WORK REQUIRED: Could you report every line from the entries that includes the word "leaf"?

Pixel coordinate grounding data:
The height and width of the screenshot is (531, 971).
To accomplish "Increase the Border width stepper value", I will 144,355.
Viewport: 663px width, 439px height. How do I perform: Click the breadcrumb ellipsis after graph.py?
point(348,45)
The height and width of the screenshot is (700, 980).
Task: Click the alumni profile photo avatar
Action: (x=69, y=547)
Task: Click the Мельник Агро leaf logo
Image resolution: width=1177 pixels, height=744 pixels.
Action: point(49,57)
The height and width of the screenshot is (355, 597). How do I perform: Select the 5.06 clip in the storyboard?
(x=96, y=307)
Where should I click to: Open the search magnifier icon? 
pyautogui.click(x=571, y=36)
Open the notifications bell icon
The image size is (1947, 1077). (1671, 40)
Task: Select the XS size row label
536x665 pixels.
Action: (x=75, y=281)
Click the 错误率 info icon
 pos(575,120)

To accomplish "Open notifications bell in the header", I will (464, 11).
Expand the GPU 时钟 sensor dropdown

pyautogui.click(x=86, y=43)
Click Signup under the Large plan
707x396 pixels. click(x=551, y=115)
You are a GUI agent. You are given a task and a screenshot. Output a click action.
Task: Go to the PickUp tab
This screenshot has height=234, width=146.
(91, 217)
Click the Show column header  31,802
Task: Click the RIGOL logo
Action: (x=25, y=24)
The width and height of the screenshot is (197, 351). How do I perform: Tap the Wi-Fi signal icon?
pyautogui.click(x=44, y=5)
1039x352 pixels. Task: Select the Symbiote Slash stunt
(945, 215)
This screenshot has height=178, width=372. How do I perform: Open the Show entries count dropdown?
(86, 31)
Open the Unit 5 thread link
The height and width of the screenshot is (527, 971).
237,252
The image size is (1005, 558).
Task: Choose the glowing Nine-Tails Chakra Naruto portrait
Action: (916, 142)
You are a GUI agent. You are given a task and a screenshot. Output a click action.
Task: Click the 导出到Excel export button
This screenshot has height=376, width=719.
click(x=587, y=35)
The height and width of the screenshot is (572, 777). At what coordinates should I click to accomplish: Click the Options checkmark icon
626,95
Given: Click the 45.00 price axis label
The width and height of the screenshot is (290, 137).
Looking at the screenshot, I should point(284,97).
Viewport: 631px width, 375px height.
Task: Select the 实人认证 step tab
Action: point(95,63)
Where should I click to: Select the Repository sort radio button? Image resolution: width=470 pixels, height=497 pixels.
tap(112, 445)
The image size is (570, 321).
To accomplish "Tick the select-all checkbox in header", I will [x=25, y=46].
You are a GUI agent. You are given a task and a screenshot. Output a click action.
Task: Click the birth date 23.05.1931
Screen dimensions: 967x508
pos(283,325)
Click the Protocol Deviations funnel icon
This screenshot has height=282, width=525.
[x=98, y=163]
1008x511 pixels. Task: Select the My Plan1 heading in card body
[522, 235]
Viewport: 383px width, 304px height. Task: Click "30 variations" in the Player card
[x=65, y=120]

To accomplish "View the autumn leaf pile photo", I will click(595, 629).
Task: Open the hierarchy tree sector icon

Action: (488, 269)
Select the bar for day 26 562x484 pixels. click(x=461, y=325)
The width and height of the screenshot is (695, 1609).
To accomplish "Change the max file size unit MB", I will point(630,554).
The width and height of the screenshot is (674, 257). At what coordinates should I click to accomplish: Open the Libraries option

TASK OUTPUT:
Task: Click the Мельник Агро leaf logo
To accomplish "View the autumn leaf pile photo", I will click(595, 629).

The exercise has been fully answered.